Required action:
Copy out all lines from the material that contain the string "computer".

+++

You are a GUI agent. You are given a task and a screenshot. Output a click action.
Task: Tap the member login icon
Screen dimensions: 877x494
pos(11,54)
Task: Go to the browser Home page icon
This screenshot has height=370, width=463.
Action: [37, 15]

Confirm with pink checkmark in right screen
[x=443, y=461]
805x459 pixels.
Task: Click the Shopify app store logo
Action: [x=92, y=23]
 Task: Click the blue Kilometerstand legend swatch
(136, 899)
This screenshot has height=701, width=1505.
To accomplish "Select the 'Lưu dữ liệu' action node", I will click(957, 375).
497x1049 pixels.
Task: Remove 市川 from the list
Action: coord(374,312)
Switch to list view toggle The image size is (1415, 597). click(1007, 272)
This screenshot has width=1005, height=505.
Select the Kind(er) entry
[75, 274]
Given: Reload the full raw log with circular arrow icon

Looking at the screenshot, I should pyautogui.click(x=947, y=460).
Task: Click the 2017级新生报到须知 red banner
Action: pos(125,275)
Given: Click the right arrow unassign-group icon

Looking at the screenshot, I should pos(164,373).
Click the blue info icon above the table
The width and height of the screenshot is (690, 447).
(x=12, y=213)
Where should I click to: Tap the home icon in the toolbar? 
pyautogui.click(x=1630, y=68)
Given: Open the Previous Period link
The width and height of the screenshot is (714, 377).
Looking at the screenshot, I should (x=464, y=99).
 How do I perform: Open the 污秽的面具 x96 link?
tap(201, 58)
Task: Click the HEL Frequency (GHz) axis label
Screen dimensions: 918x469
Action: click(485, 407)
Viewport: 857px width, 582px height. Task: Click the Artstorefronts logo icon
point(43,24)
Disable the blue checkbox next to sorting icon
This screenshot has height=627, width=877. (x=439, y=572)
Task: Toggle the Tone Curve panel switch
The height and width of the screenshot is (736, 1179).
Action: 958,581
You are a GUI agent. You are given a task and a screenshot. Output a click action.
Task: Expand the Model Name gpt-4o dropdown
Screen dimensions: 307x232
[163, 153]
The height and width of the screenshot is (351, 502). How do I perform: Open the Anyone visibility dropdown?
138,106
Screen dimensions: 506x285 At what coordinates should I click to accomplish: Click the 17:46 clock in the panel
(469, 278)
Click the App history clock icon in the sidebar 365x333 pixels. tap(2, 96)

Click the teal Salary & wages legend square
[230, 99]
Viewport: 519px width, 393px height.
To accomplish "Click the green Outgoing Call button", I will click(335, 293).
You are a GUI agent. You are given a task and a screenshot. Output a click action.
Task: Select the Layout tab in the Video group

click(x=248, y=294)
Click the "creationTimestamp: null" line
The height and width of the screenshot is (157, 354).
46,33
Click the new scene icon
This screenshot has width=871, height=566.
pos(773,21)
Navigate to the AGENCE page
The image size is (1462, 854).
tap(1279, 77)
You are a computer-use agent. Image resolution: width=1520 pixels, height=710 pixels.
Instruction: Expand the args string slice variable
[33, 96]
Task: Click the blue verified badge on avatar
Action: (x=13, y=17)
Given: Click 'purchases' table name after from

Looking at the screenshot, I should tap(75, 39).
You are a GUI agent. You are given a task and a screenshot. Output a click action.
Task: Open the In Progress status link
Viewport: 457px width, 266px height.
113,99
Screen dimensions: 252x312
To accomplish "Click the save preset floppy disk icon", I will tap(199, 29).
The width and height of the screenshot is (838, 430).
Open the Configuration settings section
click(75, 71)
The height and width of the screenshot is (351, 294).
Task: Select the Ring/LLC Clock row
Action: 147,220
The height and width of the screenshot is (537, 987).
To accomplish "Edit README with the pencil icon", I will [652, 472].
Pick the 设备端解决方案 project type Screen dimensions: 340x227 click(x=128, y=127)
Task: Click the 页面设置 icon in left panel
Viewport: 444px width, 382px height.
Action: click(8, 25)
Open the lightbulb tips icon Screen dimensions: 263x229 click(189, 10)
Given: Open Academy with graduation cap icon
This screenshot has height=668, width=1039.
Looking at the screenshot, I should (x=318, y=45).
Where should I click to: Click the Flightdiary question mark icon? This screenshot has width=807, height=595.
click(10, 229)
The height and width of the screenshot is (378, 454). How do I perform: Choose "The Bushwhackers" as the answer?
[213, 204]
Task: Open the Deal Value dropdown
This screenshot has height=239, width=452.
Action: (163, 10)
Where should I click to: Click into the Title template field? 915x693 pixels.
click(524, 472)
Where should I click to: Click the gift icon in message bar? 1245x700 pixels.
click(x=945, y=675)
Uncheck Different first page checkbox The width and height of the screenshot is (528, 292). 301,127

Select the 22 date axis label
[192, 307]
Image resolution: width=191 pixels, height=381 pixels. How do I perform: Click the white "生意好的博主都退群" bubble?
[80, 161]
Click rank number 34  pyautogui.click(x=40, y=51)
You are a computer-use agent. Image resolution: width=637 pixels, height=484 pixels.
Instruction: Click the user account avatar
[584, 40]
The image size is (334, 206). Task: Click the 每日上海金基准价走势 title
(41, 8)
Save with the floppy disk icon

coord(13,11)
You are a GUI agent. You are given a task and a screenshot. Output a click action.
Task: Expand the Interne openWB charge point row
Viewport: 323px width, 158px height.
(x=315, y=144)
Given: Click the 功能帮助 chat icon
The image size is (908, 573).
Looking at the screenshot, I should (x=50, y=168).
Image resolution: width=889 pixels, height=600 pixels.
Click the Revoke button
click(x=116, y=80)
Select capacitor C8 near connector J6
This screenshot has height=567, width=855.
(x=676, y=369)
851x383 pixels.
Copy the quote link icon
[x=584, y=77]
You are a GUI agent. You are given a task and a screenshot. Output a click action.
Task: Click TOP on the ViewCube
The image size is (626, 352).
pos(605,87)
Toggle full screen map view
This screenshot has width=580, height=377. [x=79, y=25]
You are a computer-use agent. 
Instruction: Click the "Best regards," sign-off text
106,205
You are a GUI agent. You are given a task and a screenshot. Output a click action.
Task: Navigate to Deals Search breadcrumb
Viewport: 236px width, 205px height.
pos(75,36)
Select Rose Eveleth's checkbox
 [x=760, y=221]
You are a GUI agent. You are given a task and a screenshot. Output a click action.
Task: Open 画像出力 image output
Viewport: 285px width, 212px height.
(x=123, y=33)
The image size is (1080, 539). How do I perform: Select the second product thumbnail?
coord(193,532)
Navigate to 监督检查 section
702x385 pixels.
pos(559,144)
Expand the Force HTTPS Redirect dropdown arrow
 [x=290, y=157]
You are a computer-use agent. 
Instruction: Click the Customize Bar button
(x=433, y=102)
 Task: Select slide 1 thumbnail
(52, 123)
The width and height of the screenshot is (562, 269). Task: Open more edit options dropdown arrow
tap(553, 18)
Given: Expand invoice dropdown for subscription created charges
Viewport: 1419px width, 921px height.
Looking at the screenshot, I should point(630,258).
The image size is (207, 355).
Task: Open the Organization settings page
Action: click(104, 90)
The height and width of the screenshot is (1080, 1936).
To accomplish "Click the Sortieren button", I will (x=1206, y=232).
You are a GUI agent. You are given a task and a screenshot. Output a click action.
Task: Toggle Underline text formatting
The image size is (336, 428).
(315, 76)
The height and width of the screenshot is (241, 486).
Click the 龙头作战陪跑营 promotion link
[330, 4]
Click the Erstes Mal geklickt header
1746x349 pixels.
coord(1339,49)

+++

Task result:
You are a computer-use agent. Image resolution: width=1520 pixels, height=710 pixels.
You are a computer-use agent. Image resolution: width=637 pixels, height=484 pixels.
You are a computer-use agent. 
You are a computer-use agent. 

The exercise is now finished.